EL CONTROL DE LOS IMPULSOS: EL TEST DE LAS GOLOSINAS

Imagine que tiene cuatro años de edad y que alguien le hace la siguiente propuesta: «ahora debo marcharme y regresaré en unos veinte minutos. Si lo deseas puedes tomar una golosina pero, si esperas a que vuelva, te daré dos». Para un niño de cuatro años de edad éste es un verdadero desafío, un microcosmos de la eterna lucha entre el impulso y su represión, entre el id y el ego, entre el deseo y el autocontrol, entre la gratificación y su demora. Y sea cual fuere la decisión que tome el niño, constituye un test que no sólo refleja su carácter sino que también permite determinar la trayectoria probable que seguirá a lo largo de su vida.

Tal vez no haya habilidad psicológica más esencial que la de resistir al impulso. Ese es el fundamento mismo de cualquier autocontrol emocional, puesto que toda emoción, por su misma naturaleza, implica un impulso para actuar (recordemos que el mismo significado etimológico de la palabra emoción, es del de «mover»). Es muy posible —aunque tal interpretación pueda parecer por ahora meramente especulativa— que la capacidad de resistir al impulso, la capacidad de reprimir el movimiento incipiente, se traduzca, al nivel de función cerebral, en una inhibición de las señales límbicas que se dirigen al córtex motor.

En cualquier caso, Walter Misehel llevó a cabo, en la década de los sesenta, una investigación con preescolares de cuatro años de edad —a quienes se les planteaba la cuestión con la que iniciábamos esta sección —que ha terminado demostrando la extraordinaria importancia de la capacidad de refrenar las emociones y demorar los impulsos. Esta investigación, que se realizó en el campus de la Universidad de Stanford con hijos de profesores, empleados y licenciados, prosiguió cuando los niños terminaron la enseñanza secundaria. Algunos de los niños de cuatro años de edad fueron capaces de esperar lo que seguramente les pareció una verdadera eternidad hasta que volviera el experimentador. Y fueron muchos los métodos que utilizaron para alcanzar su propósito y recibir las dos golosinas como recompensa: taparse el rostro para no ver la tentación, mirar al suelo, hablar consigo mismos, cantar, jugar con sus manos y sus pies e incluso intentar dormir. Pero otros, más impulsivos, cogieron la golosina a los pocos segundos de que el experimentador abandonara la habitación.

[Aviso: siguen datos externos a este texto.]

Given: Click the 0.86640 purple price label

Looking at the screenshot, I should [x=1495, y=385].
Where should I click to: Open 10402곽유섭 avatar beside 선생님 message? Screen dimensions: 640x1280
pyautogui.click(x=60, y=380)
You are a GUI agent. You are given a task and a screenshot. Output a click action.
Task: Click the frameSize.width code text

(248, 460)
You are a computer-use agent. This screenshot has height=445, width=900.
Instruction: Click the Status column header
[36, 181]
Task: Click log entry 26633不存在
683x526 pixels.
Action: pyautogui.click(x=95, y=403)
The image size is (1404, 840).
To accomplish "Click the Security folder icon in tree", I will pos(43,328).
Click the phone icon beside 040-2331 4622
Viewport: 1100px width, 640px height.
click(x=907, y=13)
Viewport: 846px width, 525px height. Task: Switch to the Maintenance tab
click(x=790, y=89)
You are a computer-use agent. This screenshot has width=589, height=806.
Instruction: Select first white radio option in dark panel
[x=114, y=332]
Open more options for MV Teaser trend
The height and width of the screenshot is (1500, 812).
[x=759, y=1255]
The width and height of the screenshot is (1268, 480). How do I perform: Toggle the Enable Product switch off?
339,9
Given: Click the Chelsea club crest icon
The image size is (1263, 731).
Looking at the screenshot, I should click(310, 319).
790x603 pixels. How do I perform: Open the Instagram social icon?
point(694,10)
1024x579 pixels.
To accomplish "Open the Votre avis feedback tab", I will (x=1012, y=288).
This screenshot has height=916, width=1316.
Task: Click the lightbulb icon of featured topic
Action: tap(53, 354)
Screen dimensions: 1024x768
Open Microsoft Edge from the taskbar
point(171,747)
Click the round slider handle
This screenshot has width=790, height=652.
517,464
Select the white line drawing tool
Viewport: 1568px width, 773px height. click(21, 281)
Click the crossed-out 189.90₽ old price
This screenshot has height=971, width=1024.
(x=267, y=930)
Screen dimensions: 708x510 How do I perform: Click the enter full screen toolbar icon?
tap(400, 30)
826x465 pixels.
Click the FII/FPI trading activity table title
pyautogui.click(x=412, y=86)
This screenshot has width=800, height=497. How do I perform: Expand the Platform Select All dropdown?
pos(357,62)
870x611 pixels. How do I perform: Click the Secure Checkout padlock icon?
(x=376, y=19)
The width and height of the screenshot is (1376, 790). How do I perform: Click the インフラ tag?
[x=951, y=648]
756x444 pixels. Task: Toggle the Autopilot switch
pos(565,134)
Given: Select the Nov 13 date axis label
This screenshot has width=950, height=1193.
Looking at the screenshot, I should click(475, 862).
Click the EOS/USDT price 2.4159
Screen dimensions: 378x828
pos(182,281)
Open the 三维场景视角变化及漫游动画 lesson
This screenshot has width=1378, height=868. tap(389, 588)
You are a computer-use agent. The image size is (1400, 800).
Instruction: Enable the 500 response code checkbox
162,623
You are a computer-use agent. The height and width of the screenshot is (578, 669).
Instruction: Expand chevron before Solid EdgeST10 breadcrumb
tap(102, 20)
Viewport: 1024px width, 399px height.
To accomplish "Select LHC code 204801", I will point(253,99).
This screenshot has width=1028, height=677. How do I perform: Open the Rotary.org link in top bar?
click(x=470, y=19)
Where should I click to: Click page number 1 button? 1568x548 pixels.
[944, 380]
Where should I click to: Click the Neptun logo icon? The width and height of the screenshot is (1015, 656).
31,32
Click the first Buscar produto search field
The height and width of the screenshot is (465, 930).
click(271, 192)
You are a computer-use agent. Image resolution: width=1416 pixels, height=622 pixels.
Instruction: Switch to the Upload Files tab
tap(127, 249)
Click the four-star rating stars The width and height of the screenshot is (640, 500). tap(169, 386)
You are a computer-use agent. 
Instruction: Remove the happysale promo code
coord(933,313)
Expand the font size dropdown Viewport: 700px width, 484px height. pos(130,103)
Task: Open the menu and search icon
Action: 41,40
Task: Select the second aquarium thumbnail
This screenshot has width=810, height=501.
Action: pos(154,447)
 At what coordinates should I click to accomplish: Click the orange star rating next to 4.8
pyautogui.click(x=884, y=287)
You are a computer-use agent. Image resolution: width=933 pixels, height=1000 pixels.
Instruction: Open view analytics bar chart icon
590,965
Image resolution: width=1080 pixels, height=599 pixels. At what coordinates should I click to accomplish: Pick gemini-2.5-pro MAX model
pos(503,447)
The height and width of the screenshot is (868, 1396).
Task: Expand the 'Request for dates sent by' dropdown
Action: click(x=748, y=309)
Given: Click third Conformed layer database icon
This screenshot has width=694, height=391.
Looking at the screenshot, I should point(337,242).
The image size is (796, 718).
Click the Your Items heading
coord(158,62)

El poder diagnóstico de la forma en que los niños manejaban sus impulsos quedó claro doce o catorce años más tarde, cuando la investigación rastreó lo que había sido de aquellos niños, ahora adolescentes. La diferencia emocional y social existente entre quienes se apresuraron a coger la golosina y aquéllos otros que demoraron la gratificación fue contundente. Los que a los cuatro años de edad habían resistido a la tentación eran socialmente más competentes, mostraban una mayor eficacia personal, eran más emprendedores y más capaces de afrontar las frustraciones de la vida. Se trataba de adolescentes poco proclives a desmoralizarse, estancarse o experimentar algún tipo de regresión ante las situaciones tensas, adolescentes que no se desconcertaban ni se quedaban sin respuesta cuando se les presionaba, adolescentes que no huían de los riesgos sino que los afrontaban e incluso los buscaban, adolescentes que confiaban en sí mismos y en los que también confiaban sus compañeros, adolescentes honrados y responsables que tomaban la iniciativa y se zambullían en todo tipo de proyectos. Y, más de una década después, seguían siendo capaces de demorar la gratificación en la búsqueda de sus objetivos.